The system should be straightforward. Once a company's lawyers have filed for a patent, full details of that idea are put on a conveyer belt for automatic publication, usually after 18 months. The details are posted on the Internet, with a unique identifying number. Armed with that number, anyone in the world should be able to find the patent and download a free copy, read whatever it reveals and tell whoever they like.
All about patents
This is necessary because a patent is a bargain struck between the inventor and state. The state gives the inventor a limited-life monopoly and the right to earn royalties, usually for 20 years, but in return the inventor must release full technical details for publication. The object of publication is to let third parties read what the inventor claims to be new, and either lodge a legal objection or steer clear of making infringing copies. The information stays published for ever afterwards.
There are three prime sources of English-language filings: the European Patent Office, the US Patent Office and the World Trade Intellectual Property Organisation's Patent Cooperation Treaty. Each week they each publish several thousand new specifications - and perversely, all their online search systems work differently.
In each system, numbers, dates and keywords must be entered in different ways, with different rigid rules, for instance on the need to pad a number with leading zeros. Get anything wrong and all you get in reward is an error message and no useful advice. Trial and error is often more helpful than the online Help.
Get over that hurdle and you come up against a brick wall. All the sites do have one thing in common: they deliberately make it almost impossible for anyone to read and print a whole patent. Each page - and patents can easily be over 100 pages long - must be downloaded and printed separately. The European Office has admitted the reason why: "This was done on the basis of a voluntary restriction at the request of the commercial operators." In other words, if members of the public or company employees can search and access patents too easily, they will not pay experts to do it for them.
Heaven help you
So the world's most valuable source of technical information remains absurdly under-exploited, to protect commercial interests. And big companies can continue to have their cake and eat it, by patenting ideas to earn royalties, safe in the knowledge that those ideas are likely remain artificially secret. The British Library publishes a list of links to most of the world's databases But it comes with a warning on the practical difficulties of searching and promotes the library's own fee-based search services.

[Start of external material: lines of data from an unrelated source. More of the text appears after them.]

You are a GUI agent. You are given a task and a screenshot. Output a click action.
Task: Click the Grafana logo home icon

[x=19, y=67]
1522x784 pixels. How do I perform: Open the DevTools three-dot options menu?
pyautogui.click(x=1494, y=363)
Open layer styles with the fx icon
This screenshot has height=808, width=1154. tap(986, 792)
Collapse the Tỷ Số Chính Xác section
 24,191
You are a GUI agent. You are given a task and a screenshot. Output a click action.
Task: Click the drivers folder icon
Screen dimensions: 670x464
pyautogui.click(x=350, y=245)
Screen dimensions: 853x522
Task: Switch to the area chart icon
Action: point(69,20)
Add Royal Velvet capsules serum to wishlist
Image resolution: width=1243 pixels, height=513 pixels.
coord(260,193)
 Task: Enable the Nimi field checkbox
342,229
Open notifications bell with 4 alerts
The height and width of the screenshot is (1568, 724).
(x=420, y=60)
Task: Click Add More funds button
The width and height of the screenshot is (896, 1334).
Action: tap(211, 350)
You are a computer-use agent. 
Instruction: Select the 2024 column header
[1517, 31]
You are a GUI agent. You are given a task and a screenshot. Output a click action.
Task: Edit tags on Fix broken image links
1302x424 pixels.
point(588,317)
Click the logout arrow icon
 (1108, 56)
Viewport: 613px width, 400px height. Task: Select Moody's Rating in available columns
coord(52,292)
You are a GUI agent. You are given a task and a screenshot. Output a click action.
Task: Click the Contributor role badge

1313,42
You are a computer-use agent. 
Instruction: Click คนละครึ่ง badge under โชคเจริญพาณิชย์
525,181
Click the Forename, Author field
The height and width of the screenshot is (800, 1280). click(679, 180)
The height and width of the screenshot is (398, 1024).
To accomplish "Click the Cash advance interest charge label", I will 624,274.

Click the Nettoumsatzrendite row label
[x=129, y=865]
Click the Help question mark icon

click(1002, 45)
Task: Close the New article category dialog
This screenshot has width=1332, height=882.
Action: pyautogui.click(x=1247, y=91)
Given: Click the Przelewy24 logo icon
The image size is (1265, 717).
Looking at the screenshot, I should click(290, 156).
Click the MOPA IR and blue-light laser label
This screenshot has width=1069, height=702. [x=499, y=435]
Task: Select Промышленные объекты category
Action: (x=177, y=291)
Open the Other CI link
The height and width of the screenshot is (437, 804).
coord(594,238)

Heaven help those companies if the world's patent offices ever do start honouring the spirit of the patent system, and make it truly easy for anyone to read what companies are trying to monopolise. The word "patent" would then finally fit its dictionary definition - and make innovation open, readily visible and intelligible.
Who knows, even the companies whose inventions are patented might benefit. They seem to find the system as difficult as everyone else. For example, aerospace giant Lockheed Martin had to ask for outside help on how to find one of its own patents, which revealed the company's intriguing plans for putting an intelligent Internet system in space to lighten the load on conventional Internet links and servers.
Much the same thing happened a couple of years ago with IBM. The company's researchers came up with a way to stop hacking attacks aimed at taking web servers off the Internet, and filed for a patent. But when the company's official spokesman in Europe was asked when the world could hope to benefit from what IBM's patents revealed, he could only say he hadn't a clue. "This is the first I've heard of the patent, so I'm flying a bit blind - IBM is not a small company," he admitted to me. "I put feelers out to a half-dozen people and no one was familiar with the patent. I've gone back to colleagues in R&D, who are trying to track this down."
"Any ideas?" the IBMer was finally forced to cry.